After the AKP was returned to power for a third successive term in the June 12, 2011 general election, Prime Minister Recep Tayyip Erdoğan declared that the government’s main priority would be the drafting of a new constitution, promising that it would address all the legitimate concerns of Turkey’s Kurdish minority. After initially boycotting the assembly in protest at the continued imprisonment of five of its deputies, the BDP finally travelled to Ankara for the opening of the new parliamentary year on October 1, 2011. One week later, despite its reservations about the sincerity of Erdoğan’s pledge, the BDP met with the AKP for a preliminary meeting about the possible contents of the new constitution. One of the participants in the meeting was Ersanlı, who attended as a member of the BDP’s constitutional commission.

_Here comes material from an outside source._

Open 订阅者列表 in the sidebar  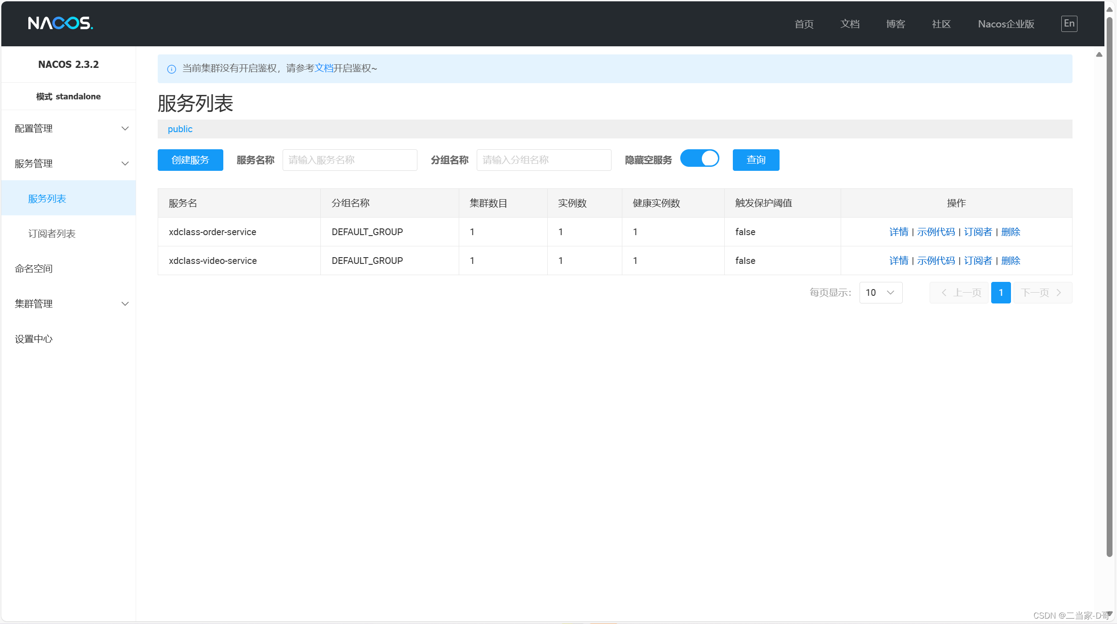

On November 1, the same day as an Istanbul court formally arrested Ersanlı and Zarakolu, Parliamentary Speaker Cemil Çiçek held a press conference to reassure the public that the new constitution would be drafted after consulting with all sections of society. It is possible that Çiçek was being personally sincere but it is difficult to believe that his words reflected the attitude of the AKP government or its supporters in the judicial system. Nor were the AKP’s claims of the independence of the judiciary helped by Interior Minister Şahin’s prompt proclamation of Ersanlı’s presumed guilt the following day.
Under the circumstances, even if the BDP continues to meet with the AKP to discuss the new constitution, it is difficult to see how it can be convinced to trust the government. Yet without trust, it is unlikely to make any comprises; and the BDP and the AKP are currently so far apart — the former insisting on autonomy for predominantly Kurdish areas, the latter refusing to consider any changes to the current unitary system — that without comprises there can be no agreement. For many Kurds, the new constitution represents a last chance. If it fails to provide sufficient concessions on greater political and cultural rights, the pressure from below — particularly from the younger, more demanding, generation of Kurds — is going to focus not on autonomy but full independence.
Gareth Jenkins, a Nonresident Senior Fellow with the CACI & SRSP Joint Center, is an Istanbul-based writer and specialist of Turkish Affairs.